Our data strongly support the recommendations in the UK asthma guidelines,5 the international GINA strategy documents,6 as well as the recent NICE Quality Statement 25 on Asthma30 that patients should not be prescribed pMDIs without first checking their ability to use them. Furthermore, if patients cannot use pMDIs, then a spacer or an alternative device that they can use should be prescribed.5,6

Strengths and limitations of this study

One weakness of the study is that it was a retrospective analysis of data collected during provision of an asthma review service for general practices and we did not have a control group of practices. We cannot be sure to what extent those with poor asthma control did not adhere to medical advice or were not treated according to the national guidelines; this is a subject for further research.

We could also be criticised for using the GINA control system; however, in addition to the comments in the Methods section, this classification also correlates well with the Asthma Control Questionnaire (which relates to the previous 7 days).31

This evaluation does not allow for consideration of the relative importance of the three aspects of pMDI inhaler technique (flow, synchronisation, and breath-holding) assessed by the AIM. This may be of importance and for consideration by other researchers; however, as these were objectively measured we believe this composite method is of value.

While there are many aspects of pMDI inhaler technique that patients may get wrong,21 for pragmatic reasons we formally assessed and reported on the three measures tested by the AIM. However, our nurses also observed patients' technique and used the In-Check Dial™ device to evaluate and subsequently base their instructions for patients.

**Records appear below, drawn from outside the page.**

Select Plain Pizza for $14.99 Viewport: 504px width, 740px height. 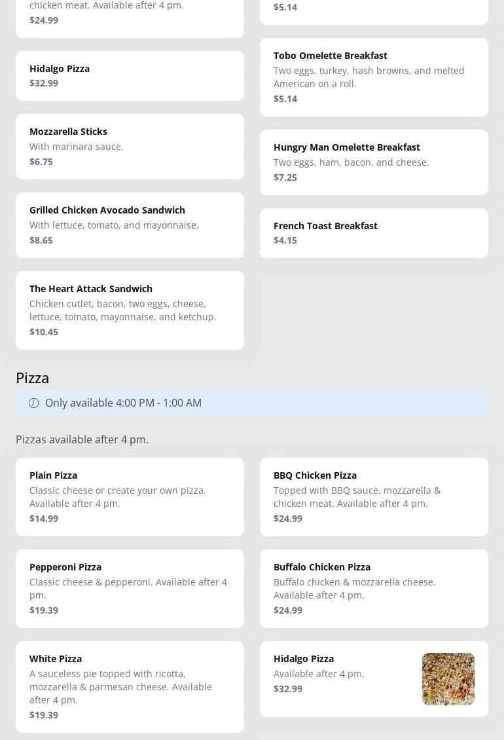[x=130, y=496]
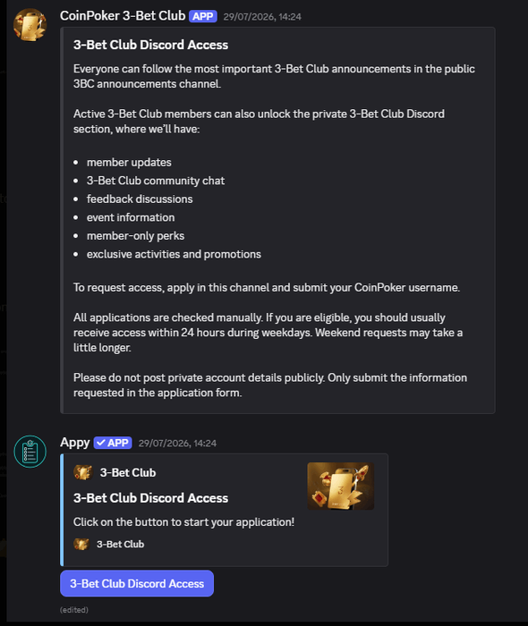This screenshot has height=626, width=528.
Task: Open the gold phone thumbnail image in embed
Action: tap(341, 486)
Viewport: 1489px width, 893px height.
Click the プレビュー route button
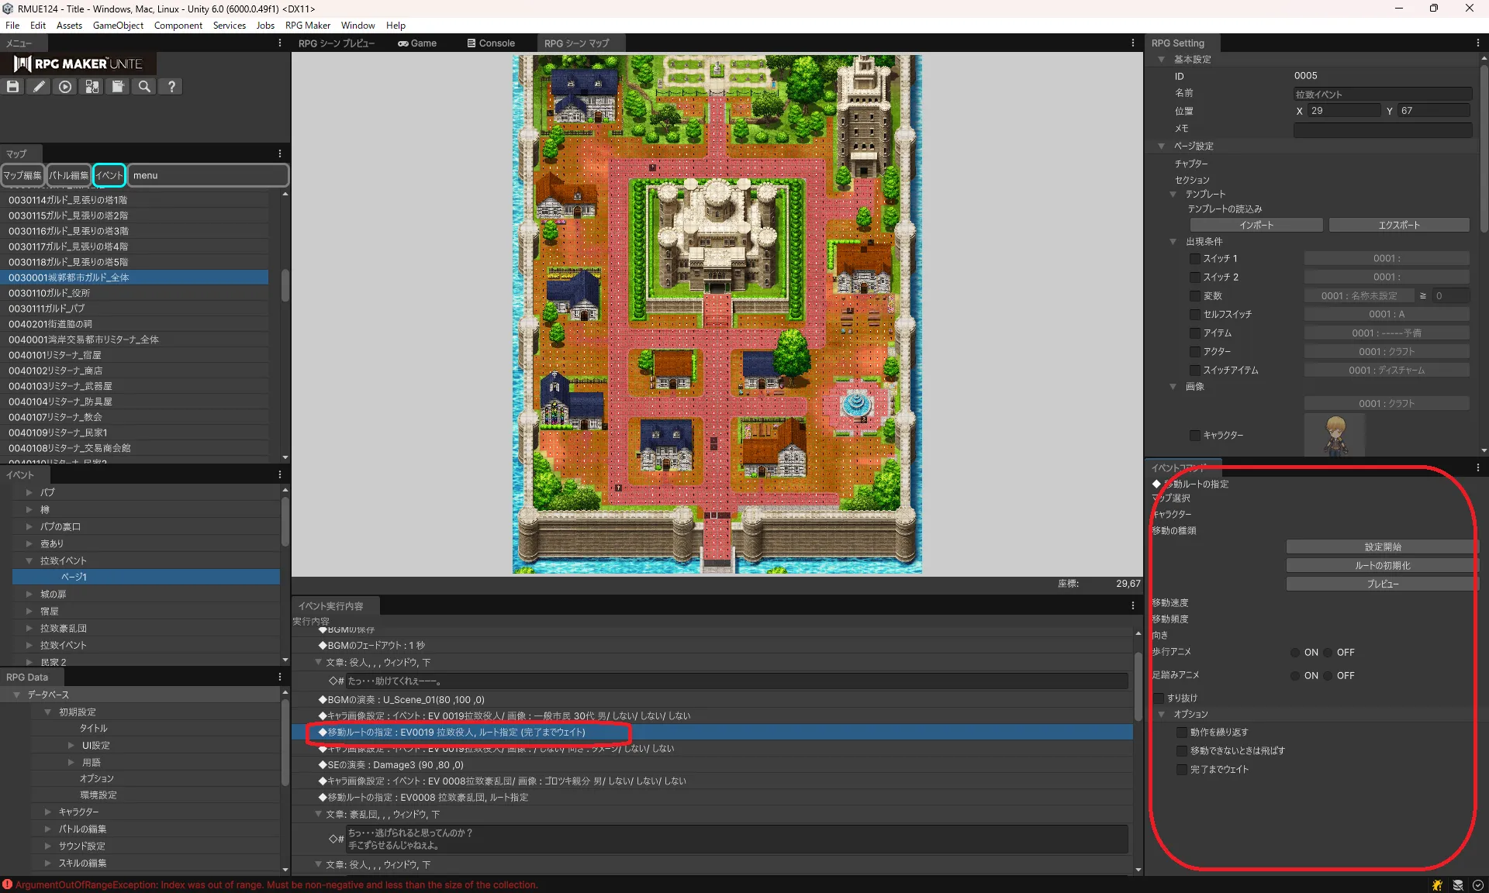[x=1382, y=584]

The strength of this study is that the asthma reviews were performed by trained asthma nurses and included a very large multicentre dataset representative of general practice patient populations in the UK. Practices selected which patients were invited to attend clinics, and many of these had previously unrecognised poorly controlled asthma; they were appropriately provided with a quality review by a trained asthma nurse.

Implications for future research, policy and practice

Given the relationship we have demonstrated between poor inhaler technique and asthma control, there is a clear need for clinicians to ensure patients are able to use their inhalers correctly. A number of studies have demonstrated various methods for achieving this goal. Examples include teaching patients during a hospital admission,32 opportunistically on repeated outpatient attendance,33 or when collecting medication from a pharmacist trained in teaching inhaler technique.34 Actively demonstrating the technique with patients showing their ability seems to work better than simply telling patients or providing a leaflet on how to use their device.34,35

Future research involving patients being treated in primary care should include inhaler device usage focused on technical ability in both control and intervention group patients. This research should attempt to identify factors such as age, gender, and the degree to which asthma control is determined by inhaler technique.

We have demonstrated an association between poor pMDI inhaler technique and poor asthma control. Not many studies have done this, so we have highlighted the importance and emphasised the need to check inhaler technique and to take appropriate action to either improve this through education or prescribe a different device. Furthermore, all patients with asthma should have their inhaler technique checked at initial prescription and at every opportunity when consulting.


Patients who are able to use pMDIs correctly have better asthma control as defined by the GINA strategy document. BDP via a spacer or a breath-actuated device resulted in better asthma control than via a pMDI alone. Patients prescribed pMDIs should be carefully instructed in technique and have their ability to use these devices tested; those unable to use the device should be prescribed a spacer or an alternative device such as one that is breath-actuated.